From the entries below, work out how many lines contain the string "Plastic"; answer with the number alone.
*** Opening Records for this exercise ***
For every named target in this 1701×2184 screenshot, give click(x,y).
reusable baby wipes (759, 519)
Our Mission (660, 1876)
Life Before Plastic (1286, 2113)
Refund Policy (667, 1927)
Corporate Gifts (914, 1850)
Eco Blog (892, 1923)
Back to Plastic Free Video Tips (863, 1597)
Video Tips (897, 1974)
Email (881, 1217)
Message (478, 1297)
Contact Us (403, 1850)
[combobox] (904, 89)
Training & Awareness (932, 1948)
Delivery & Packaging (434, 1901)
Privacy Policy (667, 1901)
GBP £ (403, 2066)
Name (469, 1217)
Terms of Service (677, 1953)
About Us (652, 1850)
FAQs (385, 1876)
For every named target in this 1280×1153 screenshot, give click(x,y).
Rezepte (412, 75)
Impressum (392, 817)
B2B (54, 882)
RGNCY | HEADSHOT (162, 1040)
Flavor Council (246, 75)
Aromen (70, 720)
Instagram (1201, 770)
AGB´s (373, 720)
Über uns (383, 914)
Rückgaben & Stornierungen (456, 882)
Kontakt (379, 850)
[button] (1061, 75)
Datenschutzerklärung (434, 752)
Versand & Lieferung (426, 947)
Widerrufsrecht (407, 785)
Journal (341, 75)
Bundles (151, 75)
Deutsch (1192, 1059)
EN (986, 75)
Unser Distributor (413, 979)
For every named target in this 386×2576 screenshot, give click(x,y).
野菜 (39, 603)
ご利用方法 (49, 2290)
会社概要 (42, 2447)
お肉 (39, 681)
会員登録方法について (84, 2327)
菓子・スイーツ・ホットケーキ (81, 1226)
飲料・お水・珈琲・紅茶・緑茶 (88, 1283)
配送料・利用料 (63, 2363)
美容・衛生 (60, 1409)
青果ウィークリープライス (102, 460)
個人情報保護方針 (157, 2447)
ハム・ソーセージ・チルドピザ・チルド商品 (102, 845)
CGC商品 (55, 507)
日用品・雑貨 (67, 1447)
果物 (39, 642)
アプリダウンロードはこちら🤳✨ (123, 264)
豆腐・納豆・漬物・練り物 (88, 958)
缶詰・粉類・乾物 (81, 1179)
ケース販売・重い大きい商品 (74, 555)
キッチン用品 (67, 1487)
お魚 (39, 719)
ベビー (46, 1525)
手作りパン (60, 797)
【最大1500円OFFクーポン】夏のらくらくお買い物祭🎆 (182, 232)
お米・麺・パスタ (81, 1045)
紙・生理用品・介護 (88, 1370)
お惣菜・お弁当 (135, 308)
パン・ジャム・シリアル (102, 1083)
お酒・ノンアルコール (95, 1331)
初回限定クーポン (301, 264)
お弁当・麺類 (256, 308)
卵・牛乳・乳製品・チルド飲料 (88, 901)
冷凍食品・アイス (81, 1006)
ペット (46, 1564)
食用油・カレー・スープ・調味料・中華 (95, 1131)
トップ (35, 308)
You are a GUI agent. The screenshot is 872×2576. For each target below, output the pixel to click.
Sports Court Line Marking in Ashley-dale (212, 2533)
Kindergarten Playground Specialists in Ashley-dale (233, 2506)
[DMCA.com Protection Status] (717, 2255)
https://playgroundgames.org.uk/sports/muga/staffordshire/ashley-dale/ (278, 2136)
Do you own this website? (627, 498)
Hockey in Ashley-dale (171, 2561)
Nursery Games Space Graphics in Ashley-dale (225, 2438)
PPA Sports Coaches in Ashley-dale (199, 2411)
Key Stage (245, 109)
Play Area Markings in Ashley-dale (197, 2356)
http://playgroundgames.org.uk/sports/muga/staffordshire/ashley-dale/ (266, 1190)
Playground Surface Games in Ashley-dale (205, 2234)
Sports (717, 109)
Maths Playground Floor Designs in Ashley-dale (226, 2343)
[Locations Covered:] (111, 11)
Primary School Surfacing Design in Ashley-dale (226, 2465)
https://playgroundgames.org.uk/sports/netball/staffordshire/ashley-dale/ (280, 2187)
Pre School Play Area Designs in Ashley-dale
*** Closing Records for this exercise ***
> Finished task: 2